Introducing the feature does not add new critical components that could cause availability issues. Creating new pods already requires a healthy apiserver. If the apiserver were to fail, this would not affect already joined proxies.

Implications of adding the feature

While joining Teleport proxy nodes is the main motivation of this proposal, other Teleport nodes would also benefit from this additional join method.

Deploying nodes in the same Kubernetes cluster will become easier. This can be used to join all kinds of Teleport service (kubernetes, app, db, windows desktop, discovery), but also to join tbot and offer an easier Machine ID integration in Kubernetes.

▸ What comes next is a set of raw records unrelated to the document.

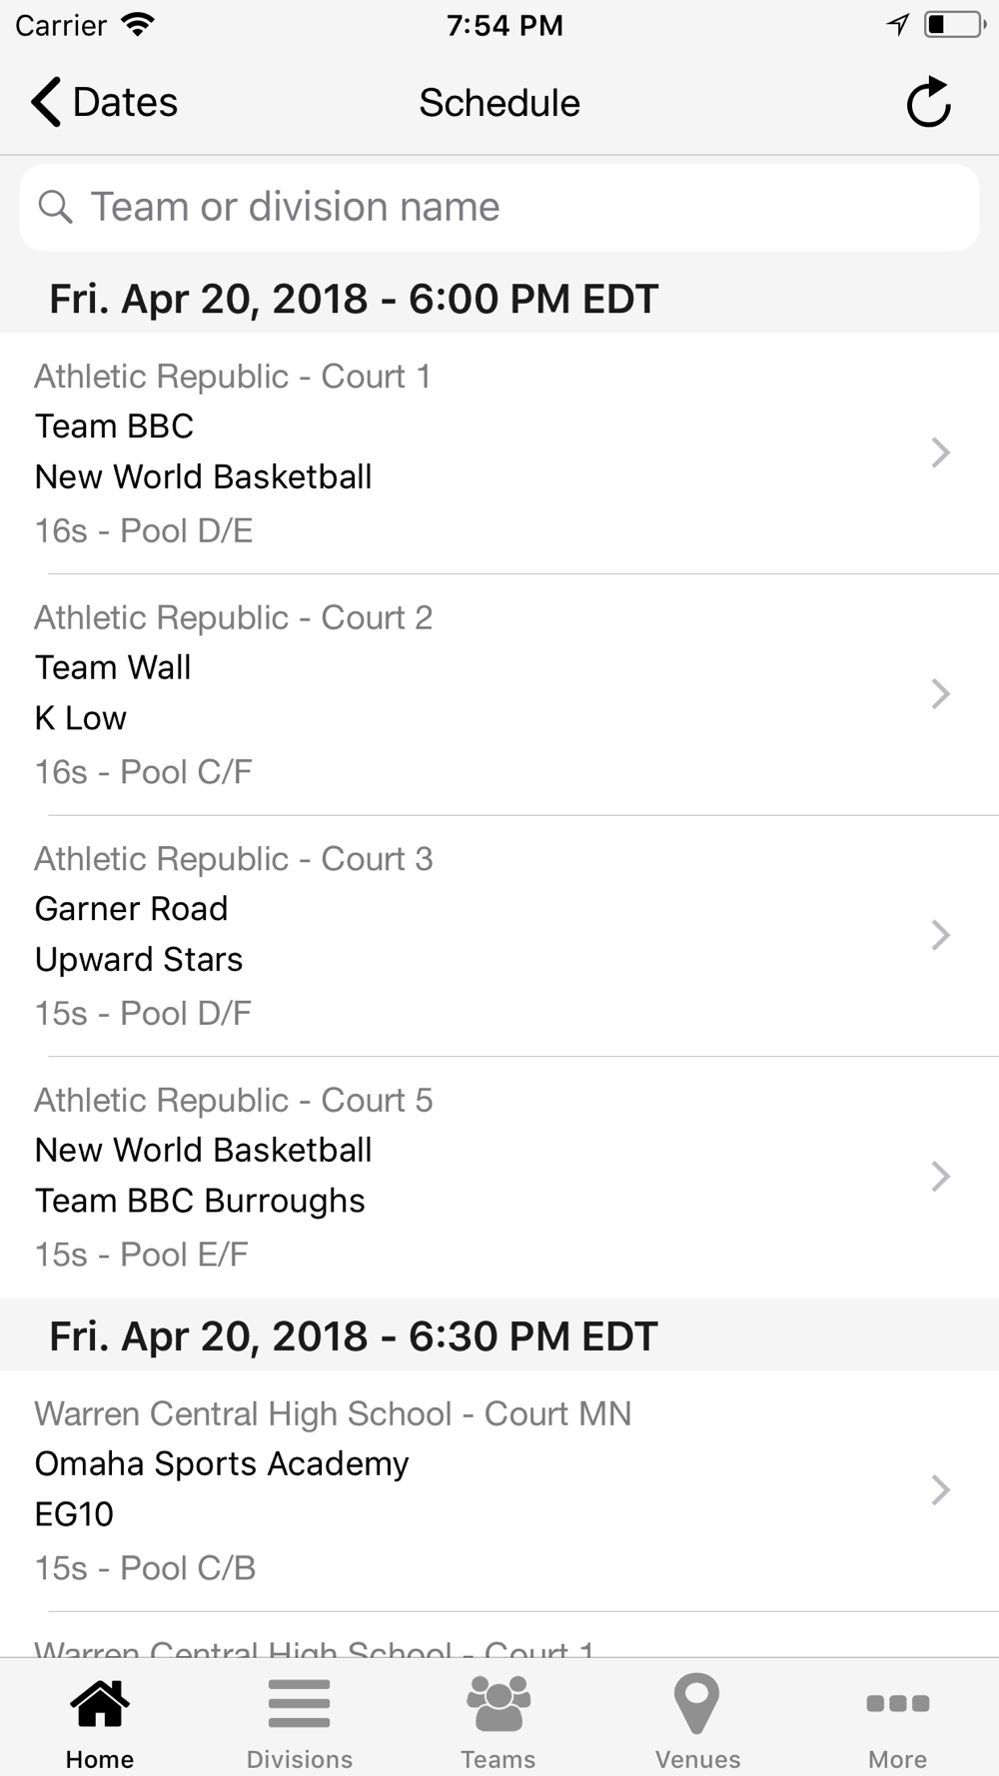Expand Court 1 game chevron
999x1776 pixels.
click(x=940, y=452)
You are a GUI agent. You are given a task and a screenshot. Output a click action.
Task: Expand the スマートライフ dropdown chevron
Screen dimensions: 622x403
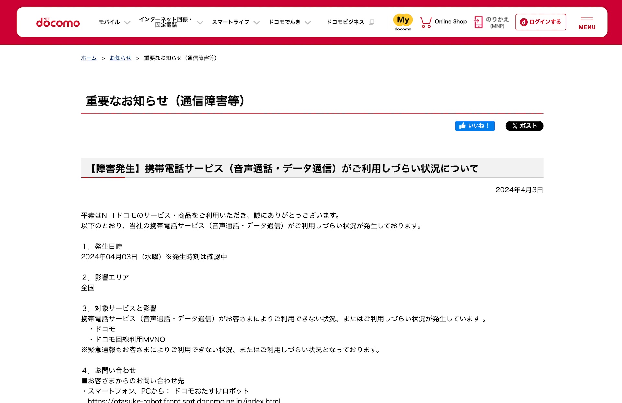coord(257,22)
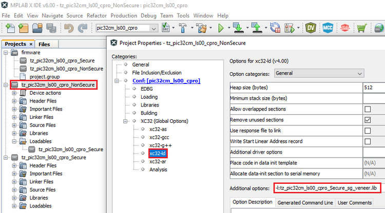Click the New File toolbar icon
The height and width of the screenshot is (213, 385).
pyautogui.click(x=9, y=28)

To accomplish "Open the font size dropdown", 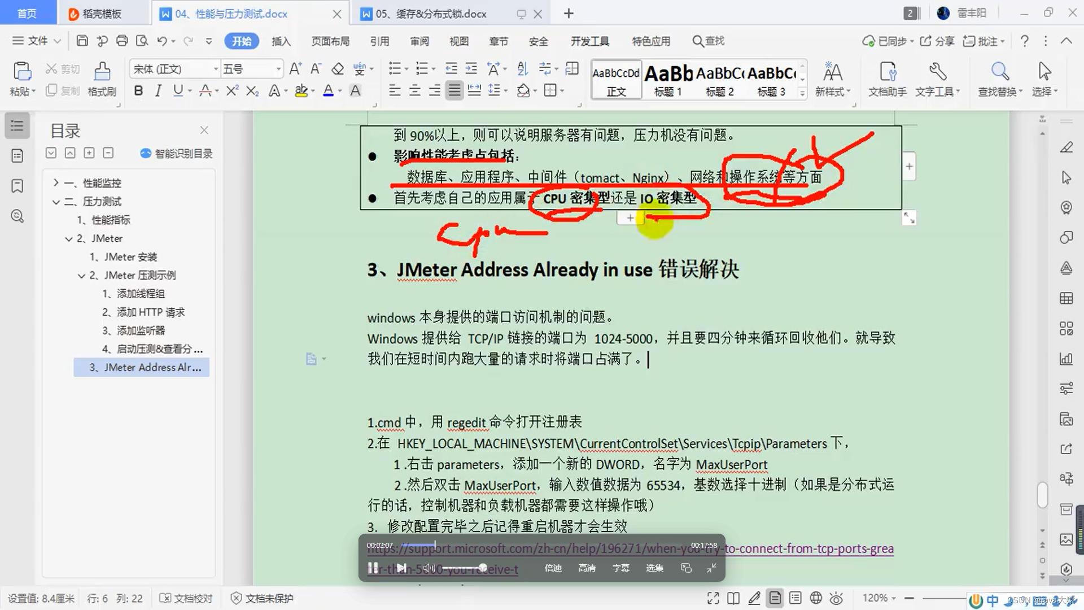I will pos(278,69).

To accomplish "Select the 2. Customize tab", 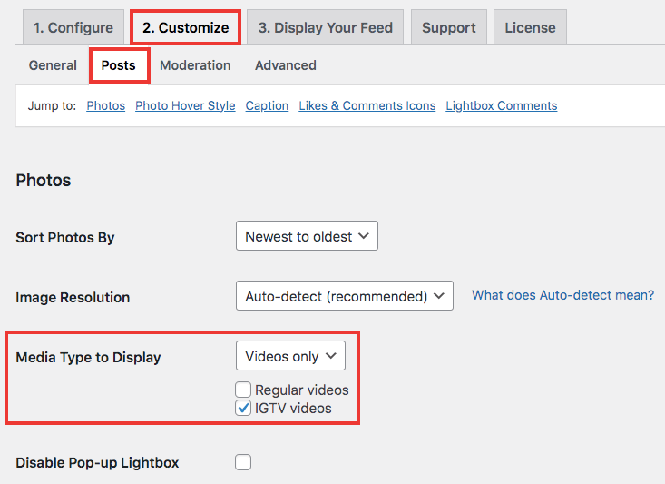I will [x=185, y=27].
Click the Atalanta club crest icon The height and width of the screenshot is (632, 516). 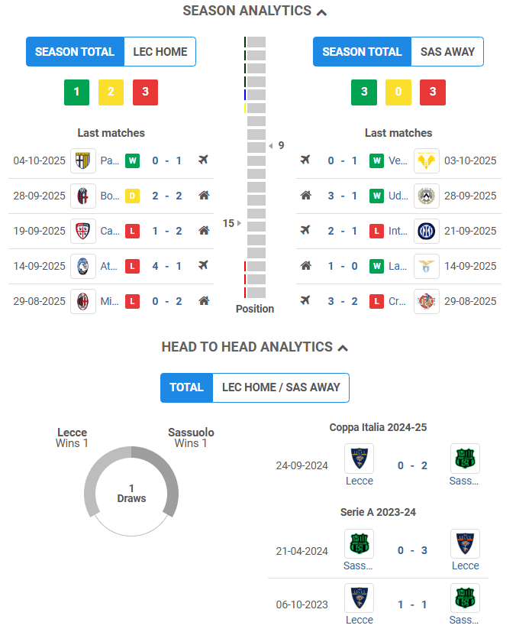[83, 266]
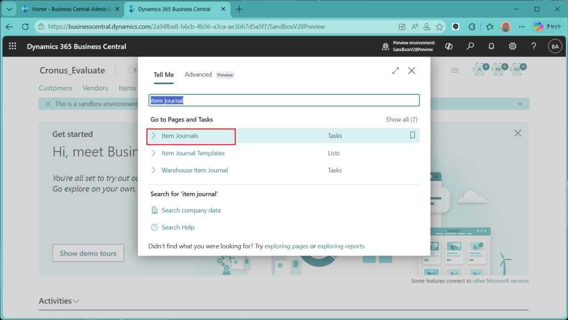568x320 pixels.
Task: Click the item journal search field
Action: tap(284, 100)
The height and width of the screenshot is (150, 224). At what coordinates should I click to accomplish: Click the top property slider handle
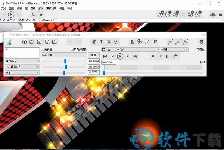65,61
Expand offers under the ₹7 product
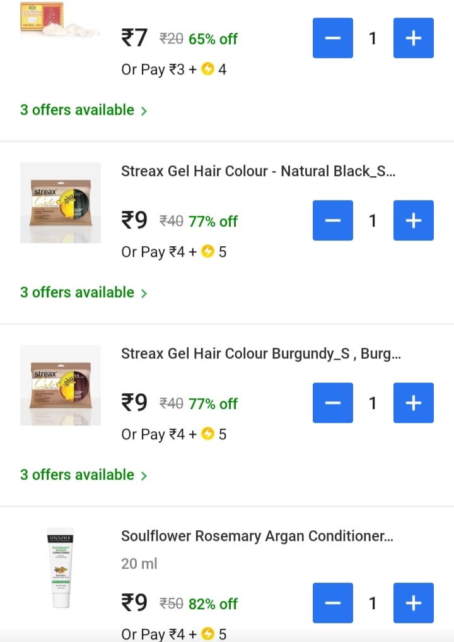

This would pave the way for a better experience for users hosting access plugins next to the Teleport control plane.

graph LR
    subgraph cluster helm chart
    cluster
    tBot

    subgraph accessPlugin chart
    accessPlugin
    end

    cluster --- |joined using the 'kube' method| tBot
    tBot --> |store certs| secret
    secret --- |mounted| accessPlugin

    accessPlugin --> |connects with its MachineID certs| cluster
    end

Joining nodes from outside the Kubernetes cluster would imply generating and exporting a Kubernetes token from the service account. While this pattern is feasible, it does not provide much added value compared to generating a static token from Teleport directly.